Лондонский театр Sadler’s Wells доехал до Москвы через полгода после премьеры

Один из самых экстравагантных спектаклей лондонского театра Sadler’s Wells благодаря Чеховскому фестивалю доехал до Москвы через полгода после премьеры
Simon-Annand

Мэтью Боурн, воинствующий борец с театральной рутиной и любимец Москвы, на целых две недели осел в Театре имени Моссовета – там идет его «Золушка». Хореограф обожаем миром за редкий в современной реальности талант рассказывать истории, да еще и сказочные, с подробностями и современными деталями.

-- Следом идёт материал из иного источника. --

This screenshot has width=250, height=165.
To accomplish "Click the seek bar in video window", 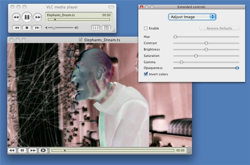I will pyautogui.click(x=113, y=150).
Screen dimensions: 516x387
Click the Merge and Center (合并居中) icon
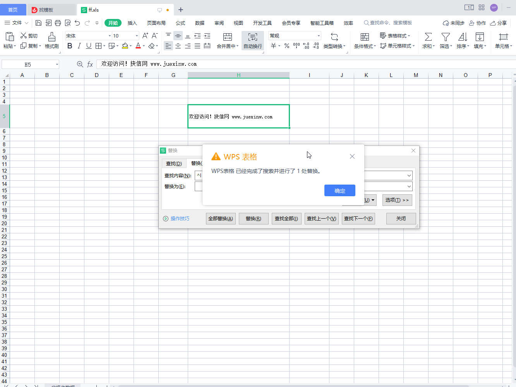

«Золушка» тоже сохранила трехактную форму, но ее действие перенесено во времена Второй мировой войны. Организовать знакомство Золушки с ее принцем, в ХХ веке превратившимся в пилота ВВС Гарри, под звуки налета бомбардировщиков оказалось прекрасной идеей – музыка Прокофьева, писавшаяся как раз во время войны, несет след этой катастрофы. Все остальное тоже безболезненно транспонировалось из сказочного пространства в суровую реальность. Золушка оказалась в обычной лондонской многодетной семье, где кроме двух вредных сестриц есть еще целых три невыносимых брата, папаша в инвалидном кресле и мачеха, сохранившая удивительную свежесть, молодость и боевой задор. Несмотря на разрушения (их в подробностях воссоздает сценография Леза Бразерстоуна), в перерывах между бомбежками эти люди спешат в «Кафе де Пари», чтобы до упаду потанцевать с военными. Туда же под присмотром Ангела – и его существование оказывается единственным вопиющим нарушением бытового правдоподобия – отправляется со своим пилотом и Золушка, из синего чулка непонятно как превратившаяся в настоящую голливудскую диву. С партнером ее вполне предсказуемо разлучает даже не окончание его увольнительной, а очередной налет и ранение.

Хореографа Боурна можно было бы поздравить с успехом, если бы так удачно связывающиеся сюжетные линии ему удалось оснастить хореографически. Но музыка Прокофьева ставила подножки интерпретаторам не раз. Она очевидно объемна с точки зрения текста – и с этим многие научились справляться с помощью купюр. Но справиться с ее философичностью, расширяющей сцену до размеров вселенной, ножницами не удается. И трое внеплановых братьев, сколько трюков им ни сочиняй, не отменят катастрофу прокофьевского времени.